Start of EXTRACTED ENTRIES

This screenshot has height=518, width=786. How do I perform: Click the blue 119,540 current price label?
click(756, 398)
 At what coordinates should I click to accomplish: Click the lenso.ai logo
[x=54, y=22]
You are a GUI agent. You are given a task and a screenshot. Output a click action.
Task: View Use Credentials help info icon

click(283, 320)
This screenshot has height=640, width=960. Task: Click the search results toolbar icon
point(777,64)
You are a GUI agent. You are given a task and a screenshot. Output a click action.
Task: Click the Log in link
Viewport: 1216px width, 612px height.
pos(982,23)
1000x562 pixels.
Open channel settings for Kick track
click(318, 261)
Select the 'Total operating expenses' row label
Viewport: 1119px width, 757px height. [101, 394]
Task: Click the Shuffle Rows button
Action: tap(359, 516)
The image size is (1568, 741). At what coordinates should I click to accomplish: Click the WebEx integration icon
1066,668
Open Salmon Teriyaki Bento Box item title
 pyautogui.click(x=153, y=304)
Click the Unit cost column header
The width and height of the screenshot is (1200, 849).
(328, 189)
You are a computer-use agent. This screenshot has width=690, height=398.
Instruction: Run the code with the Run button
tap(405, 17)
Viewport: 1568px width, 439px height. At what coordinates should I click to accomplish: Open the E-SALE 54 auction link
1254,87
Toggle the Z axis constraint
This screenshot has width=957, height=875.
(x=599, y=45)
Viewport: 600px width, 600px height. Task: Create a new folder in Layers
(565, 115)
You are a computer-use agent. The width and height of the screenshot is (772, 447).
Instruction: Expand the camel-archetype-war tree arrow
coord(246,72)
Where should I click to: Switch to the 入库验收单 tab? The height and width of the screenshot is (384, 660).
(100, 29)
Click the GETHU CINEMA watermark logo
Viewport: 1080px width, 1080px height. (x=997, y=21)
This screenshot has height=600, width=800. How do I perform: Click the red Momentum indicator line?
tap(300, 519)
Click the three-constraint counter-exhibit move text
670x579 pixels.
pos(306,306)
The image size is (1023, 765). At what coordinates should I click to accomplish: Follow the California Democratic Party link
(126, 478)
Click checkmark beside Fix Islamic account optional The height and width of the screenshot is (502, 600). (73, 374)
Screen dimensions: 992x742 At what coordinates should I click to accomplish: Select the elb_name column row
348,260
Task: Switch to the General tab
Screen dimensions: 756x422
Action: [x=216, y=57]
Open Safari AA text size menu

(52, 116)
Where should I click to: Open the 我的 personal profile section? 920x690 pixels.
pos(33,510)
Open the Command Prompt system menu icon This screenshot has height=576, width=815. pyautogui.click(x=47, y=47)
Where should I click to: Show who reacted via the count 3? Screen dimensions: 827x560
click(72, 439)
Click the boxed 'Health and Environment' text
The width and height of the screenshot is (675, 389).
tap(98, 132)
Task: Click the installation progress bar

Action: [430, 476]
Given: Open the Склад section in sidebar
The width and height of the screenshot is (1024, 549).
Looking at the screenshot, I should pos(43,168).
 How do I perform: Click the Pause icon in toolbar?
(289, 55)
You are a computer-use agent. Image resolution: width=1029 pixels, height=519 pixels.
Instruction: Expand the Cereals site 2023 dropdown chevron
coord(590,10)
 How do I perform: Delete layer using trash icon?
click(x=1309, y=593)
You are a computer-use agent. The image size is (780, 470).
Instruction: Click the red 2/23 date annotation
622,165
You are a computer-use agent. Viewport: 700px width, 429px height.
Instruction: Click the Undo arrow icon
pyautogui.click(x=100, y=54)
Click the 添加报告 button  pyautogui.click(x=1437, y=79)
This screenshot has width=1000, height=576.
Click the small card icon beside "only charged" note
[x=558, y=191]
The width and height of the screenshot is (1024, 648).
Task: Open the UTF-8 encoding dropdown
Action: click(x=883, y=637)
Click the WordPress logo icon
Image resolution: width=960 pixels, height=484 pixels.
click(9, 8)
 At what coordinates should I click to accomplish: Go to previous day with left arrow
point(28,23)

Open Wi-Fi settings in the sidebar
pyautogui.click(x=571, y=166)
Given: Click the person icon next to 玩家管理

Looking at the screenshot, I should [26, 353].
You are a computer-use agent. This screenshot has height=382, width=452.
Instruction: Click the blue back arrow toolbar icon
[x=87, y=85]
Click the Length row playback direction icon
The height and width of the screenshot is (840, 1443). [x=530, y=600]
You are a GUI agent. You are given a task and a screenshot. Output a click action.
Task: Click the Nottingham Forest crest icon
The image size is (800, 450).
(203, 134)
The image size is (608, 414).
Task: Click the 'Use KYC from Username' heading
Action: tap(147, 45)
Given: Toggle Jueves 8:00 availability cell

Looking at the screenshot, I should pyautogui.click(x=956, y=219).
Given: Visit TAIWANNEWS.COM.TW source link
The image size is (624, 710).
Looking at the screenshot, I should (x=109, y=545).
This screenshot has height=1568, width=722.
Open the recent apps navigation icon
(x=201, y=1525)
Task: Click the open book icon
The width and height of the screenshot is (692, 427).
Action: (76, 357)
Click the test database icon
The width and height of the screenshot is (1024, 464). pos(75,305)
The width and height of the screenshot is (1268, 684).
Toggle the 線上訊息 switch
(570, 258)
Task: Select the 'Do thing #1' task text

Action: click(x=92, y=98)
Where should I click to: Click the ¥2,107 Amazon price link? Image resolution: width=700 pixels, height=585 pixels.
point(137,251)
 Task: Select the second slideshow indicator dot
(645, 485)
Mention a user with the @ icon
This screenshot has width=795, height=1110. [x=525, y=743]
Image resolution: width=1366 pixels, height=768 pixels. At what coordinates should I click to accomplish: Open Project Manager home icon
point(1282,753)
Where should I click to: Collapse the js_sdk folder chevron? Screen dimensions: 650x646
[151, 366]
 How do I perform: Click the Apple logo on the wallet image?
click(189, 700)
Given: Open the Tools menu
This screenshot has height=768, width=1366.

End of EXTRACTED ENTRIES

--- WHAT IS REQUIRED ---
Check each line above for "constraint" and please state only how many have it.

--- RESULT OF THE EXERCISE ---
2